Nella gigantesca sede del CHP – il più antico partito della Turchia, erede del kemalismo e di tradizione laica e socialdemocratica – campeggia un manifesto a tutta parete: hayir recita. Ovvero no.
Resti di una campagna referendaria “non vinta” causa brogli. Ferite di un Paese spaccato a metà e un ricorso alla Corte europea per i diritti umani. Violati da minacce, schede volanti, seggi inaccessibili agli osservatori dell’Osce, pressioni inaudite. Qui da noi.
Un Paese lacerato e una sconfitta politica per Erdogan, ridotto suo malgrado ben al di sotto della soglia della sua maggioranza parlamentare. Regna una calma strana nella Capitale. Quella che segue e precede la tempesta.

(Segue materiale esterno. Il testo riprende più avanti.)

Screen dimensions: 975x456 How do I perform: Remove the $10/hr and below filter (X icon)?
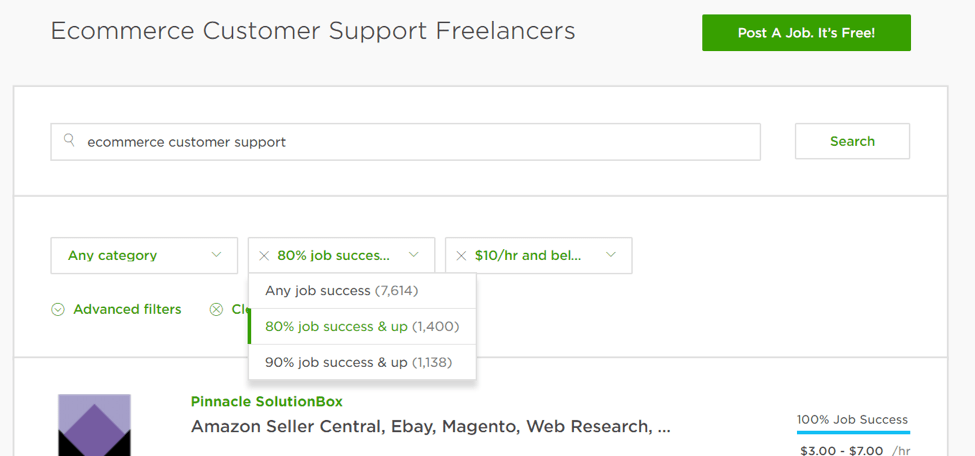(461, 256)
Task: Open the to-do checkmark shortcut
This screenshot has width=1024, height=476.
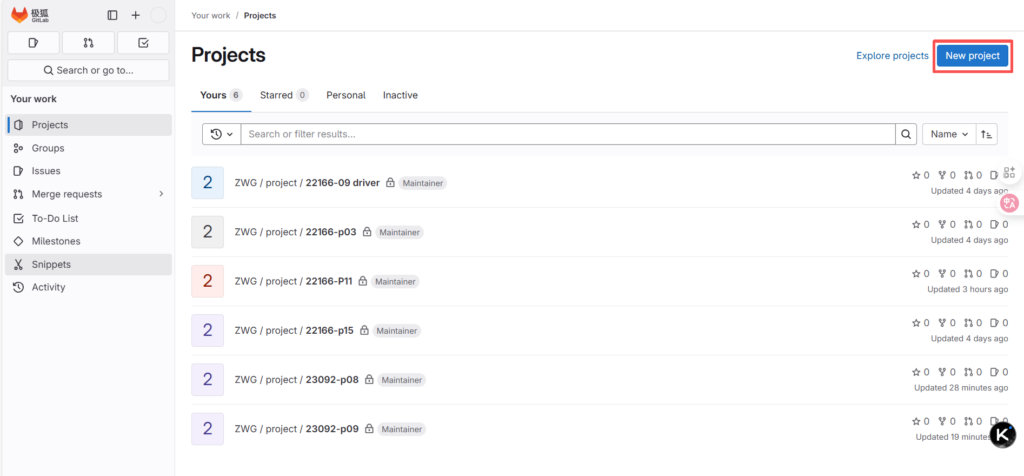Action: pos(143,43)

Il partito democratico dei popoli (HDP) la sede non ce l’ha più. Bruciata tempo fa e arrestato il leader Demirtas – da mesi in cella, rischia 94 anni di carcere – insieme ad altri tredici parlamentari, 90 sindaci, 180 giornalisti, 5000 attivisti. Cifre da brivido che si sommano all’epurazione di 103 mila dipendenti pubblici, ci riferiscono alla Cgil turca (KESK). Il primo maggio turco quest’anno sarà caldissimo.
Il golpe è fallito. Le leggi speciali restano e segnano la storia taciuta dei tanti Gabriele Del Grande, quelli che – come il nostro connazionale – finiscono in galera o in un centro di espulsione semplicemente perché pensano, domandano, parlano o si trovavano dove il regime non voleva.
Sta bene Gabriele. Lo conferma Filippo Colombo, consigliere dell’Ambasciata italiana ad Ankara. Ma le autorità turche – dopo dieci giorni di detenzione – ancora vietavano incontri e tutt’ora non dicono quando si completerà la procedura d’espulsione né di preciso su cosa verta l’indagine delle forze di sicurezza. Solo oggi, venerdì, finalmente, l’incontro con l’avvocato e la constatazione dal vivo delle condizioni fisiche e psicologiche.
Si trovava in una zona interdetta, zona di operazioni militari. Teatro di guerra. Non era accreditato, ma soprattutto parlava, domandava, pensava. E tanto basta, da queste parti, per essere fermato e incarcerato. In zona di guerra o meno. Questa è la Turchia di Erdogan.
L’Europa è lontana. Lo stesso Presidente ha fomentato un sentimento ultranazionalista ed antieuropeo, giocandoci sopra un pezzo di campagna referendaria, generando un diffuso risentimento contro l’Europa, fra i sostenitori dell’Akp. Partito egemone di un blocco politico del 60%, in un Parlamento che domani sarà banalmente il passacarte del sultano.
Qui, nel crogiolo di razze, all’incrocio fra Europa, Asia, Medio Oriente, si gioca un pezzo enorme del XXI secolo, sospesi fra laicità e terrore fondamentalista.
Ma Erdogan non è la Turchia. E i dati del referendum lo dimostrano. Le grandi città. Le giovani generazioni. Le componenti più dinamiche della società civile, della politica, dell’economia e della cultura gli hanno voltato le spalle.
Il punto è cosa deciderà di fare l’Europa. O forse banalmente se deciderà di avere un ruolo, se deciderà di superare questa orribile e schizofrenica politica che mescola – in maniera insipida e insipiente – ultra pragmatismo (se si tratta di interessi commerciali o di fermare i profughi) e minacce di rottura senza conseguenze concrete.
Un teatro che sta fiaccando le opposizioni democratiche e sociali che – tuttavia – ci hanno voluto lanciare un messaggio di speranza, rovesciando la lettura prevalente che – dalle nostre parti – abbiamo dato dell’esito referendario: Erdogan ha perso e ha paura. La maggioranza del Paese non sta più con lui.
E allora è Erdogan che bisogna isolare politicamente. Non la Turchia. È la violazione dei diritti umani che non può avere cittadinanza in Europa. Non i turchi. Non quella maggioranza, libera, oppressa e resistente che chiede aiuto e sostegno.
E vedremo se anche il nostro Paese, che da queste parti seguono con grande attenzione, saprà fare finalmente la sua parte. Se saprà fare politica. Per Gabriele Del Grande e per tutti i Gabriele di Turchia.